Task details: The response must contain the complete data, printed exactly.

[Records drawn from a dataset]
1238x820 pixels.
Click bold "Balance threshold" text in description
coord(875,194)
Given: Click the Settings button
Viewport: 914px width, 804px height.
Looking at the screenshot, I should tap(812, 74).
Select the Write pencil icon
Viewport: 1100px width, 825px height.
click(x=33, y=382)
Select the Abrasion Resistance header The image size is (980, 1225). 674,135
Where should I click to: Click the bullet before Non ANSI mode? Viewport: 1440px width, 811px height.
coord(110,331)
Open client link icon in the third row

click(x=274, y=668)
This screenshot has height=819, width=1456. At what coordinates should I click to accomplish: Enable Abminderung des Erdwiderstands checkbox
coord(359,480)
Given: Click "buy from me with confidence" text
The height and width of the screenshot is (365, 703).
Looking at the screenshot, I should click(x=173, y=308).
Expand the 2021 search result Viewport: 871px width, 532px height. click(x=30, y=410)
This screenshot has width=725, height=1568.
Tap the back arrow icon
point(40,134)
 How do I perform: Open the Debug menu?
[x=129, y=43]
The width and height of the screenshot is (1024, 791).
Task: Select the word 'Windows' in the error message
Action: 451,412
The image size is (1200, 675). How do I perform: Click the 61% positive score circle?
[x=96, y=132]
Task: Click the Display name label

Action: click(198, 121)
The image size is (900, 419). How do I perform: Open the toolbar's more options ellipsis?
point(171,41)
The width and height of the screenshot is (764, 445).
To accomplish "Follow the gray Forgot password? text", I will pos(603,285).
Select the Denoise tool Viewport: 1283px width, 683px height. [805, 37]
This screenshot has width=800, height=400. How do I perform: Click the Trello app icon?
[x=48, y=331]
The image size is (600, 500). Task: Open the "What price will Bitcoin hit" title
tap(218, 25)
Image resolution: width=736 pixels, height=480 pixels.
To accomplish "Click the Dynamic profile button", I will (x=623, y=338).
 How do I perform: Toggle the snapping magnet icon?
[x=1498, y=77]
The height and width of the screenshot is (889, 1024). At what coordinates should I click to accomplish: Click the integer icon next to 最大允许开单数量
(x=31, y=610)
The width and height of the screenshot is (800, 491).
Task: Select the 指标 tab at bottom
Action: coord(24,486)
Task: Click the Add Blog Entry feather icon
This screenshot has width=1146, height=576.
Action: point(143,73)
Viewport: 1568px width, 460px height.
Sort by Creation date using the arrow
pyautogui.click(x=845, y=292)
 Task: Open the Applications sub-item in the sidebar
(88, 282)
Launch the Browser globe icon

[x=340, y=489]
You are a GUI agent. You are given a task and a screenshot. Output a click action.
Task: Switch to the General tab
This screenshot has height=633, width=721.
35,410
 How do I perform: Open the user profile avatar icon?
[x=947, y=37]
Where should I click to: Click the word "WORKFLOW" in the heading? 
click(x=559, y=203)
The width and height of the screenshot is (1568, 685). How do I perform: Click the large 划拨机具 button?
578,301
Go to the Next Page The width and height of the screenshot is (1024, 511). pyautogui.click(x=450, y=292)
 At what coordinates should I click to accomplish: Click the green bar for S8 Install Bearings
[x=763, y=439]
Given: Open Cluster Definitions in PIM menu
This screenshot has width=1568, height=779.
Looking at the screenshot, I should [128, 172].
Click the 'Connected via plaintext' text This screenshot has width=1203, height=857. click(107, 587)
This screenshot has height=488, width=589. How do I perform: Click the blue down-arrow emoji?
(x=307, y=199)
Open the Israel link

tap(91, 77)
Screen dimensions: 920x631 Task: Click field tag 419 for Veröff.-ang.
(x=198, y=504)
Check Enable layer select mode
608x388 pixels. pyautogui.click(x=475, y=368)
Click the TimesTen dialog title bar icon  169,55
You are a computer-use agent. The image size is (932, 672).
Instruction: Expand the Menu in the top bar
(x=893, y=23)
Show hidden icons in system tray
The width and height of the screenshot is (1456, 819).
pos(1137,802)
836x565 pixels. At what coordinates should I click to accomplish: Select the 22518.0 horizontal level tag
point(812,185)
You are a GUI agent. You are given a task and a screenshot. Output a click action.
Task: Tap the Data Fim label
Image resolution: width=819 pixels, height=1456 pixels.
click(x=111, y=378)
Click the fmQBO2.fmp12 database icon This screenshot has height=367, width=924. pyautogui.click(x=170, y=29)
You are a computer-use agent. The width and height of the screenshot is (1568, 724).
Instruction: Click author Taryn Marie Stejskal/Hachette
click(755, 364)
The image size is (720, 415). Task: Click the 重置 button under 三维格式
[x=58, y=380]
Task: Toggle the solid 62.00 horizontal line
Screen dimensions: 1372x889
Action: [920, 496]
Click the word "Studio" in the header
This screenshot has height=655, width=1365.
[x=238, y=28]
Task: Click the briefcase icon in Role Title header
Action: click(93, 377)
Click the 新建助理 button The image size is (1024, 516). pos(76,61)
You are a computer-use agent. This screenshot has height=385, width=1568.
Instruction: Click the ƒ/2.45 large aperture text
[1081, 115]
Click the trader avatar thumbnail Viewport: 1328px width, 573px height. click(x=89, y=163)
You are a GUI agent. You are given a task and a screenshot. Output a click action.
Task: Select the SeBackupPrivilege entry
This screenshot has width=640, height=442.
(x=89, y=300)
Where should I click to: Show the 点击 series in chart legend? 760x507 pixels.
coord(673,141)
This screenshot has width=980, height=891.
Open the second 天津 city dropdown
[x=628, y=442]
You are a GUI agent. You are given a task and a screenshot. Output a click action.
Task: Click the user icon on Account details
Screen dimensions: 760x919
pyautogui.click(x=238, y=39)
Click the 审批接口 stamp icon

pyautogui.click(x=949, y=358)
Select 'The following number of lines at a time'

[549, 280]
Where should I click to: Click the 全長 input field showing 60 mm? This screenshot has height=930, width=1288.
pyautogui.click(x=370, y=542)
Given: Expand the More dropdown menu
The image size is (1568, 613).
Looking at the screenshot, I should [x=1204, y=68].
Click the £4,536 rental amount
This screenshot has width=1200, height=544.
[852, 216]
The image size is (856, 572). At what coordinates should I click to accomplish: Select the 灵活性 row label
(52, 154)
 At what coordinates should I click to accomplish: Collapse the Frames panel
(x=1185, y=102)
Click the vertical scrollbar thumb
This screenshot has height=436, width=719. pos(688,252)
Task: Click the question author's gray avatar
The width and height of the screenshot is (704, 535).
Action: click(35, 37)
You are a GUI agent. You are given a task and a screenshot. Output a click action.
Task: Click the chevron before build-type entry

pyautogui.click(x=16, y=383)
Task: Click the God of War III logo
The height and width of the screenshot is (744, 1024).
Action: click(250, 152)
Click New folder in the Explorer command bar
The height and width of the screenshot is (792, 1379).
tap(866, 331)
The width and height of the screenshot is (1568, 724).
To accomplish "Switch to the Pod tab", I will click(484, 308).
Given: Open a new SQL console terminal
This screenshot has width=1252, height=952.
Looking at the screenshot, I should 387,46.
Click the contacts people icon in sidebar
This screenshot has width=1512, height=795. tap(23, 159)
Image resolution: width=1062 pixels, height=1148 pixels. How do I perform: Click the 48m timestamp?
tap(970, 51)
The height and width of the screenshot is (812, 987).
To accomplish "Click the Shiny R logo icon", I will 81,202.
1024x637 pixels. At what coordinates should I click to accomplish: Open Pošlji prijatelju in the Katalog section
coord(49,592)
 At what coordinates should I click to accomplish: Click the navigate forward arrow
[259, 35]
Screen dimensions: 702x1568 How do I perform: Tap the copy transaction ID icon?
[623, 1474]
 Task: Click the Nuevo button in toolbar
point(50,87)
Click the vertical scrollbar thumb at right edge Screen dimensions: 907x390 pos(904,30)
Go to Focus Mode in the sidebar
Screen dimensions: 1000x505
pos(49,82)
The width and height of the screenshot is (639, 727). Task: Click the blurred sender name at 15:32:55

Solution to this problem:
1238x820 pixels.
Click bold "Balance threshold" text in description
coord(875,194)
Given: Click the Settings button
Viewport: 914px width, 804px height.
Looking at the screenshot, I should tap(812, 74).
Select the Write pencil icon
Viewport: 1100px width, 825px height.
click(x=33, y=382)
Select the Abrasion Resistance header The image size is (980, 1225). 674,135
Where should I click to: Click the bullet before Non ANSI mode? Viewport: 1440px width, 811px height.
coord(110,331)
Open client link icon in the third row

click(x=274, y=668)
This screenshot has height=819, width=1456. At what coordinates should I click to accomplish: Enable Abminderung des Erdwiderstands checkbox
coord(359,480)
Given: Click "buy from me with confidence" text
The height and width of the screenshot is (365, 703).
Looking at the screenshot, I should click(x=173, y=308).
Expand the 2021 search result Viewport: 871px width, 532px height. click(x=30, y=410)
This screenshot has width=725, height=1568.
Tap the back arrow icon
point(40,134)
 How do I perform: Open the Debug menu?
[x=129, y=43]
The width and height of the screenshot is (1024, 791).
Task: Select the word 'Windows' in the error message
Action: 451,412
The image size is (1200, 675). How do I perform: Click the 61% positive score circle?
[x=96, y=132]
Task: Click the Display name label

Action: click(198, 121)
The image size is (900, 419). How do I perform: Open the toolbar's more options ellipsis?
point(171,41)
The width and height of the screenshot is (764, 445).
To accomplish "Follow the gray Forgot password? text", I will pos(603,285).
Select the Denoise tool Viewport: 1283px width, 683px height. [805, 37]
This screenshot has width=800, height=400. How do I perform: Click the Trello app icon?
[x=48, y=331]
The image size is (600, 500). Task: Open the "What price will Bitcoin hit" title
tap(218, 25)
Image resolution: width=736 pixels, height=480 pixels.
To accomplish "Click the Dynamic profile button", I will (x=623, y=338).
 How do I perform: Toggle the snapping magnet icon?
[x=1498, y=77]
The height and width of the screenshot is (889, 1024). At what coordinates should I click to accomplish: Click the integer icon next to 最大允许开单数量
(x=31, y=610)
The width and height of the screenshot is (800, 491).
Task: Select the 指标 tab at bottom
Action: coord(24,486)
Task: Click the Add Blog Entry feather icon
This screenshot has width=1146, height=576.
Action: point(143,73)
Viewport: 1568px width, 460px height.
Sort by Creation date using the arrow
pyautogui.click(x=845, y=292)
 Task: Open the Applications sub-item in the sidebar
(88, 282)
Launch the Browser globe icon

[x=340, y=489]
You are a GUI agent. You are given a task and a screenshot. Output a click action.
Task: Switch to the General tab
This screenshot has height=633, width=721.
35,410
 How do I perform: Open the user profile avatar icon?
[x=947, y=37]
Where should I click to: Click the word "WORKFLOW" in the heading? 
click(x=559, y=203)
The width and height of the screenshot is (1568, 685). How do I perform: Click the large 划拨机具 button?
578,301
Go to the Next Page The width and height of the screenshot is (1024, 511). pyautogui.click(x=450, y=292)
 At what coordinates should I click to accomplish: Click the green bar for S8 Install Bearings
[x=763, y=439]
Given: Open Cluster Definitions in PIM menu
This screenshot has width=1568, height=779.
Looking at the screenshot, I should [128, 172].
Click the 'Connected via plaintext' text This screenshot has width=1203, height=857. click(107, 587)
This screenshot has height=488, width=589. How do I perform: Click the blue down-arrow emoji?
(x=307, y=199)
Open the Israel link

tap(91, 77)
Screen dimensions: 920x631 Task: Click field tag 419 for Veröff.-ang.
(x=198, y=504)
Check Enable layer select mode
608x388 pixels. pyautogui.click(x=475, y=368)
Click the TimesTen dialog title bar icon  169,55
You are a computer-use agent. The image size is (932, 672).
Instruction: Expand the Menu in the top bar
(x=893, y=23)
Show hidden icons in system tray
The width and height of the screenshot is (1456, 819).
pos(1137,802)
836x565 pixels. At what coordinates should I click to accomplish: Select the 22518.0 horizontal level tag
point(812,185)
You are a GUI agent. You are given a task and a screenshot. Output a click action.
Task: Tap the Data Fim label
Image resolution: width=819 pixels, height=1456 pixels.
click(x=111, y=378)
Click the fmQBO2.fmp12 database icon This screenshot has height=367, width=924. pyautogui.click(x=170, y=29)
You are a computer-use agent. The width and height of the screenshot is (1568, 724).
Instruction: Click author Taryn Marie Stejskal/Hachette
click(755, 364)
The image size is (720, 415). Task: Click the 重置 button under 三维格式
[x=58, y=380]
Task: Toggle the solid 62.00 horizontal line
Screen dimensions: 1372x889
Action: [920, 496]
Click the word "Studio" in the header
This screenshot has height=655, width=1365.
[x=238, y=28]
Task: Click the briefcase icon in Role Title header
Action: click(93, 377)
Click the 新建助理 button The image size is (1024, 516). pos(76,61)
You are a computer-use agent. This screenshot has height=385, width=1568.
Instruction: Click the ƒ/2.45 large aperture text
[1081, 115]
Click the trader avatar thumbnail Viewport: 1328px width, 573px height. click(x=89, y=163)
You are a GUI agent. You are given a task and a screenshot. Output a click action.
Task: Select the SeBackupPrivilege entry
This screenshot has width=640, height=442.
(x=89, y=300)
Where should I click to: Show the 点击 series in chart legend? 760x507 pixels.
coord(673,141)
This screenshot has width=980, height=891.
Open the second 天津 city dropdown
[x=628, y=442]
You are a GUI agent. You are given a task and a screenshot. Output a click action.
Task: Click the user icon on Account details
Screen dimensions: 760x919
pyautogui.click(x=238, y=39)
Click the 审批接口 stamp icon

pyautogui.click(x=949, y=358)
Select 'The following number of lines at a time'

[549, 280]
Where should I click to: Click the 全長 input field showing 60 mm? This screenshot has height=930, width=1288.
pyautogui.click(x=370, y=542)
Given: Expand the More dropdown menu
The image size is (1568, 613).
Looking at the screenshot, I should [x=1204, y=68].
Click the £4,536 rental amount
This screenshot has width=1200, height=544.
[852, 216]
The image size is (856, 572). At what coordinates should I click to accomplish: Select the 灵活性 row label
(52, 154)
 At what coordinates should I click to accomplish: Collapse the Frames panel
(x=1185, y=102)
Click the vertical scrollbar thumb
This screenshot has height=436, width=719. pos(688,252)
Task: Click the question author's gray avatar
The width and height of the screenshot is (704, 535).
Action: click(35, 37)
You are a GUI agent. You are given a task and a screenshot. Output a click action.
Task: Click the chevron before build-type entry

pyautogui.click(x=16, y=383)
Task: Click the God of War III logo
The height and width of the screenshot is (744, 1024).
Action: click(250, 152)
Click New folder in the Explorer command bar
The height and width of the screenshot is (792, 1379).
tap(866, 331)
The width and height of the screenshot is (1568, 724).
To accomplish "Switch to the Pod tab", I will click(484, 308).
Given: Open a new SQL console terminal
This screenshot has width=1252, height=952.
Looking at the screenshot, I should 387,46.
Click the contacts people icon in sidebar
This screenshot has width=1512, height=795. tap(23, 159)
Image resolution: width=1062 pixels, height=1148 pixels. How do I perform: Click the 48m timestamp?
tap(970, 51)
The height and width of the screenshot is (812, 987).
To accomplish "Click the Shiny R logo icon", I will 81,202.
1024x637 pixels. At what coordinates should I click to accomplish: Open Pošlji prijatelju in the Katalog section
coord(49,592)
 At what coordinates should I click to accomplish: Click the navigate forward arrow
[259, 35]
Screen dimensions: 702x1568 How do I perform: Tap the copy transaction ID icon?
[623, 1474]
 Task: Click the Nuevo button in toolbar
point(50,87)
Click the vertical scrollbar thumb at right edge Screen dimensions: 907x390 pos(904,30)
Go to Focus Mode in the sidebar
Screen dimensions: 1000x505
pos(49,82)
The width and height of the screenshot is (639, 727). Task: Click the blurred sender name at 15:32:55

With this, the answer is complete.